**EXERCISE DESCRIPTION:**
Answer these questions using the Sparton Corporation text below:
(a) What net profit did the company report for the first quarter of fiscal year 2010?
(b) During which period did the company begin to view its business as three separate units?
(c) What are the names of those three business units?

**GIVEN PASSAGE:**
It is hard to believe that a year ago we started our mission of financially and operationally turning Sparton Corporation around. We have endured significant changes across the Company in the past year and our fiscal year 2010 first quarter net profit of $1.4 million is a major milestone in our turnaround. This was because of the exceptional effort and hard work by all of our employees who made the necessary operational changes, renewing relationships with our customer base and getting the support needed from our supply base.
As pleased as I am with how quickly we’ve seen positive net income, we still have to be cautious and continue to monitor our progress. We all have to continue to be diligent in ensuring the changes made are sustainable.
During the third quarter of last year, as part of our fiscal 2010 planning process, we began to adjust the way we view our business from one reporting line into three distinct business units: Medical Device (SMS), Defense & Security Systems (DSS), and Electronic Manufacturing Services (EMS.)
Once we began to dissect and understand the financial condition, market space and value proposition of each business unit, the uniqueness of each became apparent. Similarly, opportunities for further operational improvements as well as strategic growth potential came into focus for the individual businesses. To that end, we are better able to drive accountability of the business units to those ultimately responsible.

**DATA EXCERPT:**

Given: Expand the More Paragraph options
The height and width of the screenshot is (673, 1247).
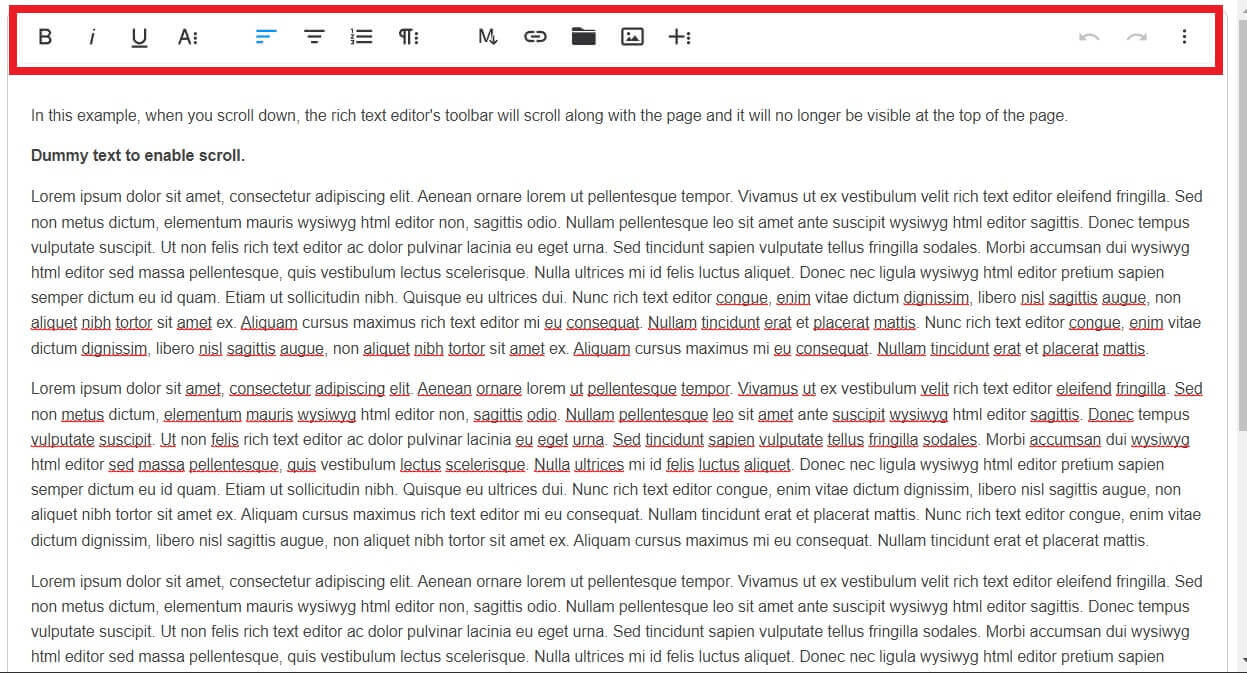Looking at the screenshot, I should [x=409, y=37].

**OUTPUT:**
(a) $1.4 million.
(b) During the third quarter of last year, as part of its fiscal 2010 planning process.
(c) Medical Device (SMS), Defense & Security Systems (DSS), and Electronic Manufacturing Services (EMS).